● Assignment
Reproduce the listing below from its beginning through the line that contains "x-tick-label: 2.5 is", leaving the pictures out.

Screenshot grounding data
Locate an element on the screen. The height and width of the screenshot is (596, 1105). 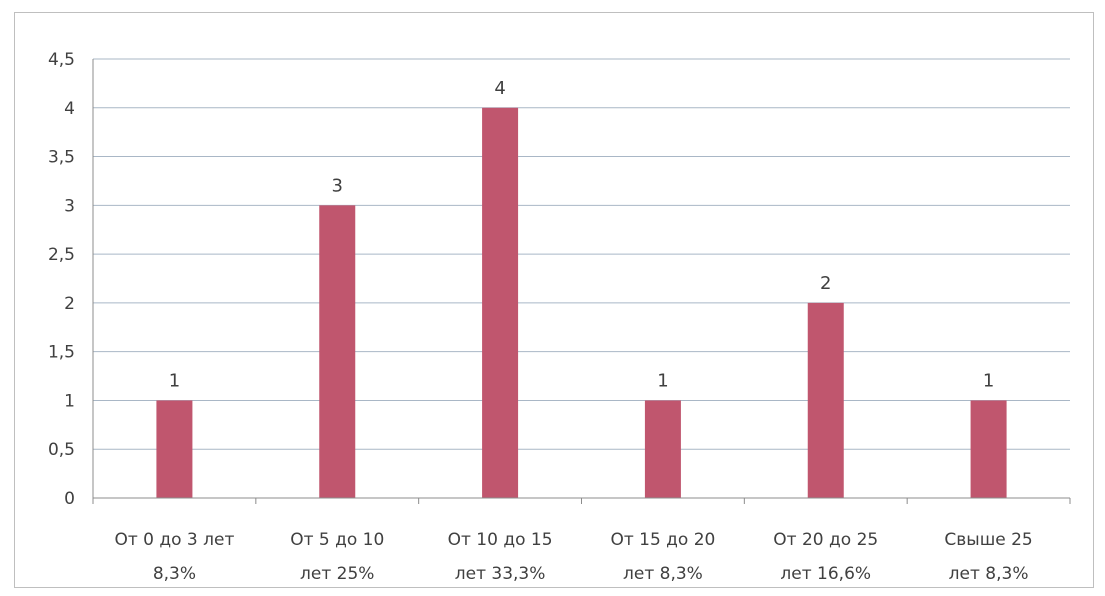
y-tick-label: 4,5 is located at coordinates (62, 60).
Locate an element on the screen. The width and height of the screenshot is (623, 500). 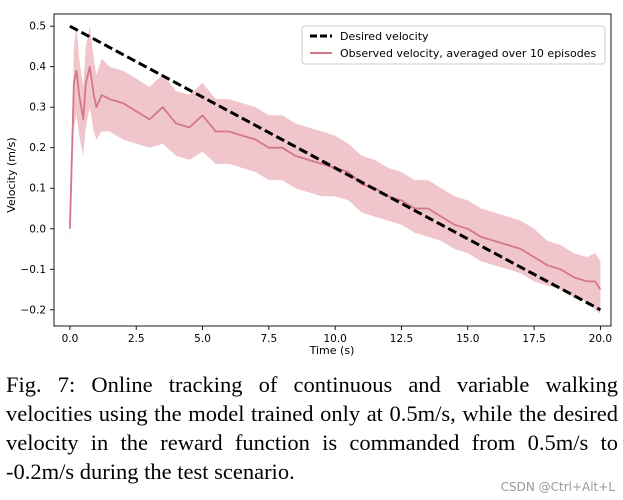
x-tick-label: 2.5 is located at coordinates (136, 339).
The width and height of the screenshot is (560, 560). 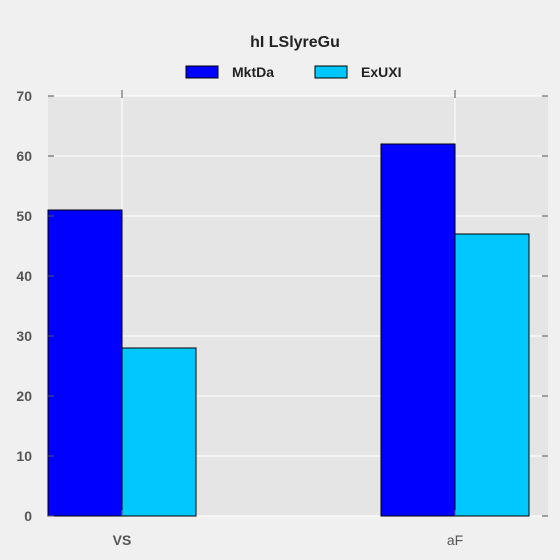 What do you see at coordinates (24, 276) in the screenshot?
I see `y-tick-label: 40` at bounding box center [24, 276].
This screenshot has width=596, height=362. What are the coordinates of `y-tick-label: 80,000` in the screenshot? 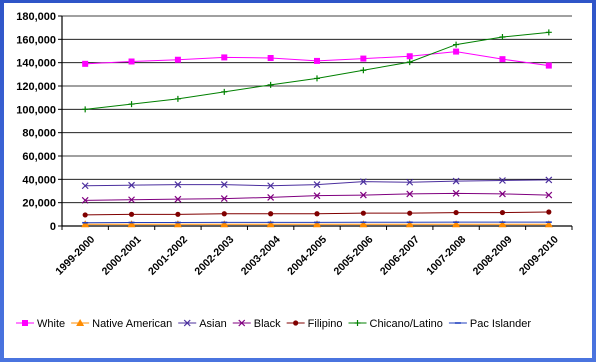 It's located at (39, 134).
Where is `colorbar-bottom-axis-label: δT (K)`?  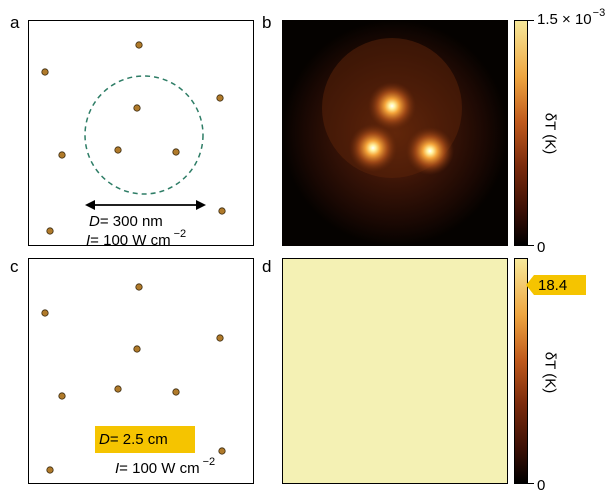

● Answer to the exercise
Locate an element on the screen. The height and width of the screenshot is (596, 1105). 
y-tick-label: 4,5 is located at coordinates (62, 60).
Locate an element on the screen. The width and height of the screenshot is (623, 500). 
x-tick-label: 2.5 is located at coordinates (136, 339).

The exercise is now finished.